Avrupa Topluluklarının temel amacı ürün, sermaye, insan ve hizmetlerin serbest dolaşımı yoluyla ekonomik kalkınmayı teşvik etmekti. İnsanların serbest dolaşımı AB’nin temel unsurlarından biridir. 1968 yılında işçilerin serbest dolaşımı hakkındaki ilk tüzük4 sadece işçilerin serbest şekilde dolaşmasını değil aynı zamanda yanlarında – hangi ulustan olursa olsun – aile fertlerini de getirebilmelerini kabul etmiştir. AB; sosyal güvenlik haklarının dolaşımı, sosyal yardım ve sağlık hizmeti hakları hakkında yardımcı olacak kapsamlı bir mevzuat geliştirmiştir. Ayrıca bu mevzuat, vasıflandırmaların karşılıklı tanınması hakkında hükümler içermektedir. Esasen AB vatandaşları için geliştirilen bu yasanın
çoğu, AB üyesi olmayan vatandaşların ait olduğu çeşitli kategoriler için de geçerlidir.

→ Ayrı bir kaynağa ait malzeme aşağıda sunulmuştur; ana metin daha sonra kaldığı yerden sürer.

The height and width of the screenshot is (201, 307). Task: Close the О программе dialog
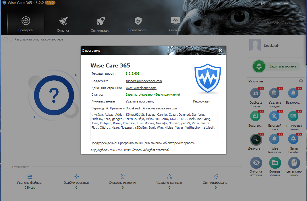click(x=221, y=51)
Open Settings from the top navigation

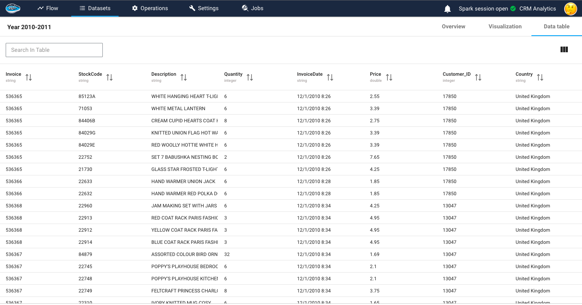coord(204,8)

AB üyesi olmayan devletlerin yani 1994 yılında yürürlüğe giren Avrupa Ekonomik Alanı (AEA)’nın bir parçası olan İzlanda, Liechtenstein ve Norveç vatandaşları, AB vatandaşlarıyla
aynı serbest dolaşım haklarına sahiptir. Benzer şekilde, AB ile 21 Haziran 1999 tarihinde imzalanan özel bir anlaşmaya dayanarak, İsviçre vatandaşları AB içinde dolaşım ve yerleşme hakkına sahiptir. AB ve AEA üyesi devletler ile İsviçre; serbest ticareti ve ekonomik bütünleşmeyi desteklemek amacıyla kurulmuş hükümetler arası bir kuruluş olan Avrupa Serbest Ticaret Birliği (ASTB)’nin üyesidir. ASTB, bir mahkeme dâhil kendi kuruluşlarına sahiptir. ASTB Divanı, AEA Anlaşması’nı İzlanda, Liechtenstein ve Norveç açısından yorumlama yetkisine sahiptir. ABAD temel alınarak modellenmiş olup onun içtihadını takip etmek eğilimindedir.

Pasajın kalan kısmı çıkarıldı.